■ **Your objective**
Revise the material from the line containing "Image resolution: width=1456" through the line containing "center [1016, 742].", substituting "screen capture" for "screenshot" and keeping everything else unchanged. Return only those lines, and leave the pictures out.
***** Data in this exercise *****
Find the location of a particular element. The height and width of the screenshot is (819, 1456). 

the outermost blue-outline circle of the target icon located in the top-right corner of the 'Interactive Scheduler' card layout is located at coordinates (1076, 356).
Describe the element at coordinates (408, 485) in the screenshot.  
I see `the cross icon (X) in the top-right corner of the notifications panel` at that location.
*****
***** Data in this exercise *****
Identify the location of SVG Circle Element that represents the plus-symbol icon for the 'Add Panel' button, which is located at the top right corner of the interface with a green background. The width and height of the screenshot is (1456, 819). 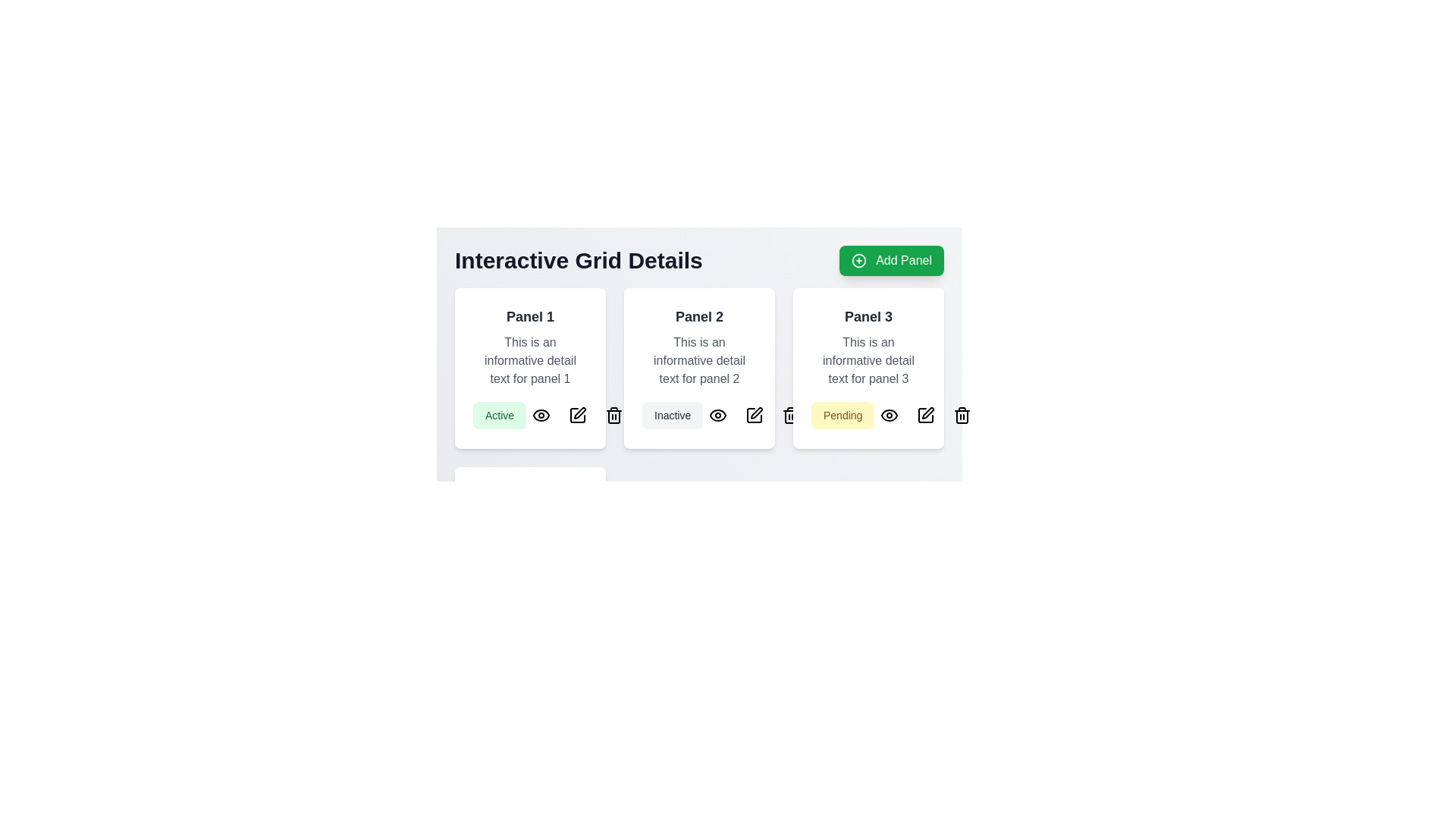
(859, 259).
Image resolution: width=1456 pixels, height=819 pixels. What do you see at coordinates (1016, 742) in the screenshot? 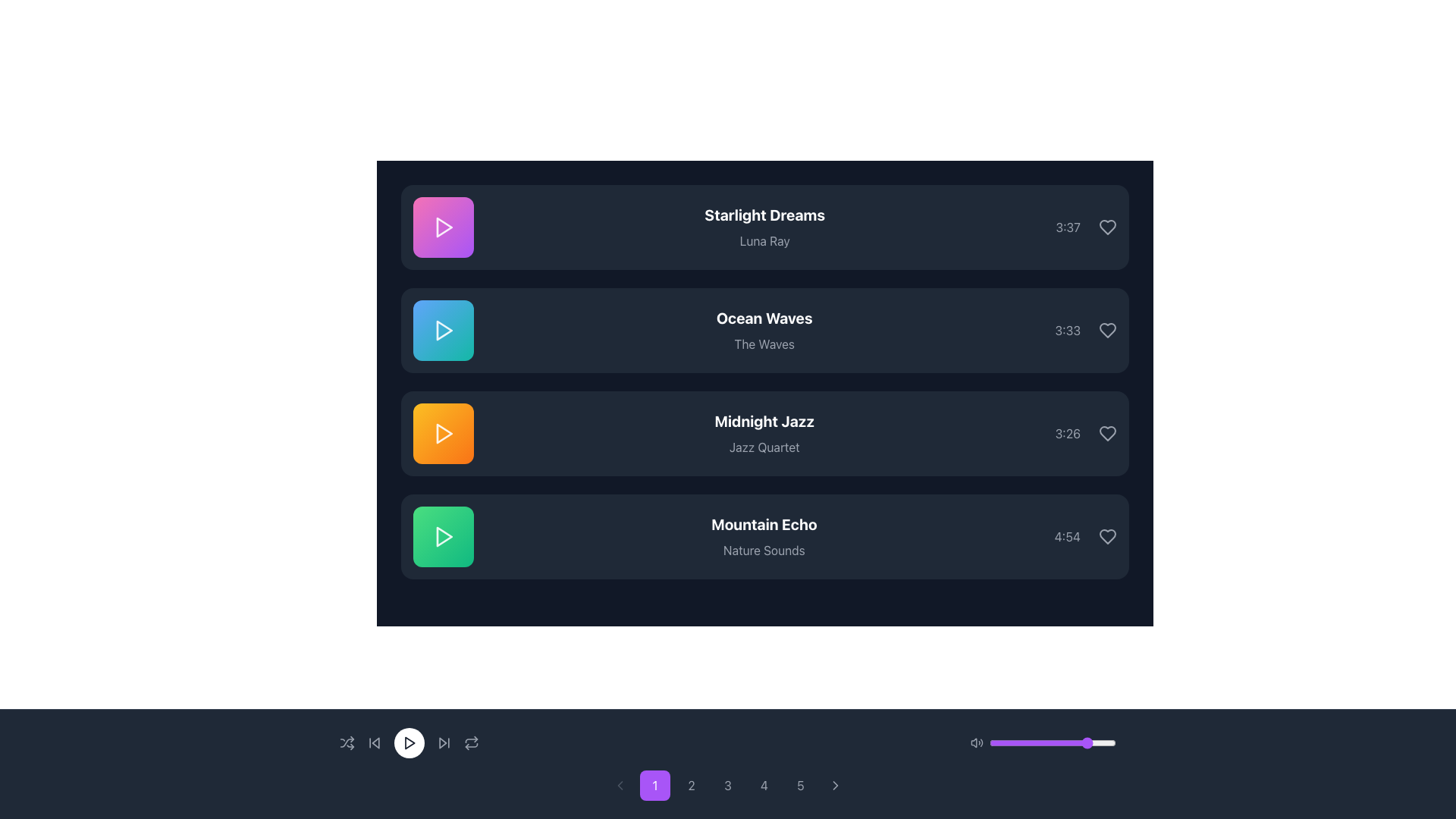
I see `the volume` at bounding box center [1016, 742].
*****
■ **Reply**
Image resolution: width=1456 pixels, height=819 pixels. What do you see at coordinates (1016, 742) in the screen capture? 
I see `the volume` at bounding box center [1016, 742].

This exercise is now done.